Altra domanda difficile! Anche in questo caso si va un po’ a periodi, ma almeno in questa circostanza qualche titolo è giusto farlo. Un pezzo a cui sono molto legato è lo “Stabat Mater” per coro che ho composto per la Cappella “Iconavetere” del Duomo di Foggia. Un brano abbastanza intenso che è stato scelto come brano d’obbligo al LXIV Concorso Polifonico Internazionale “Guido d’Arezzo” (2016), è stato eseguito numerose volte in Italia e all’estero ed inciso due volte: una grande soddisfazione! Ci sono, poi, dei brani per voci bianche e pianoforte, pubblicati ed incisi anch’essi che, oltre a vantare esecuzioni in concerto, sono stati studiati ed eseguiti in molte scuole italiane.

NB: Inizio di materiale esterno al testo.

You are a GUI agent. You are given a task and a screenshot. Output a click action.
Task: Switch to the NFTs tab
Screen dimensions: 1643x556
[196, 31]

Quale genere di musica predilige maggiormente?
Se proprio devo parlare di generi di musica prediletti ne segnalo tre che ritengo importanti per la loro funzionalità e li sto coltivando molto in questo periodo. La musica da camera per più strumenti, perché a mio giudizio è un genere di condivisione e crescita artistica e umana che giustifica l’esistenza di una scuola di musica. Condividere e studiare insieme allontana dall’idea (purtroppo tante volte instillata proprio in conservatorio) che la carriera musicale sia solamente quella del solista e, allo stesso tempo, conduce gli artisti verso una musicalità molto matura. Viene poi la composizione per voci bianche, che ritengo importante per avvicinare i ragazzi alla musica sin da piccoli, per abituare i bambini almeno al canto e all’ascolto e per creare almeno in parte il pubblico del domani. Infine, mi piace comporre per coro, fare incontrare la musica con la poesia, realizzare lavori che tengono vivo il rapporto strettissimo che ci può essere tra testo e musica.
Cosa direbbe alle nuove generazioni che intraprendono un percorso musicale?

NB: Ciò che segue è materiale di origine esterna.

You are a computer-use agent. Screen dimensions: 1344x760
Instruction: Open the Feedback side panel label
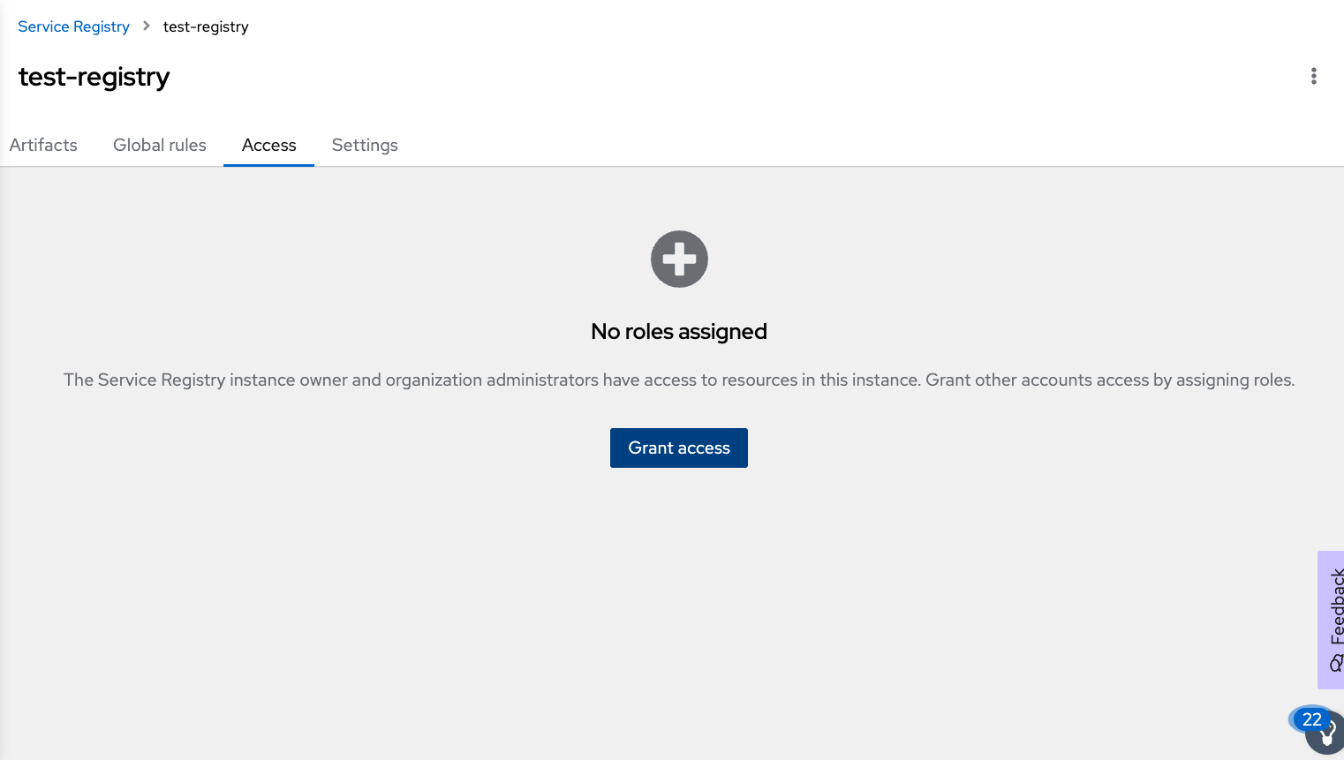[x=1337, y=606]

Alle nuove generazioni suggerirei di non farsi affascinare troppo dall’aspetto massmediatico né dalle potenzialità tecnologiche di oggi. È necessario fare esperienze positive ed istruttive e queste non scaturiscono da un video postato in rete ma da un rapporto serio, a volte anche severo, con i propri maestri e con i propri colleghi perché risulterà sempre al netto dei trucchi disponibili in tanti software. Essere frettolosi o, peggio, spregiudicati, ha spesso impedito che decollasse la carriera di tanti ragazzi dotati di talento cristallino, ma anche di fretta. Un direttore dirige bene un coro se prima ha cantato qualche anno in un coro: un apprendistato forse oggi giudicato troppo lungo, ma che garantisce uno spessore tecnico e artistico e che ci fa capire che non bisogna eccedere nella frettolosità, ma bisogna avere il desiderio di far bene. Attraverso una sola maniera: lo studio serio.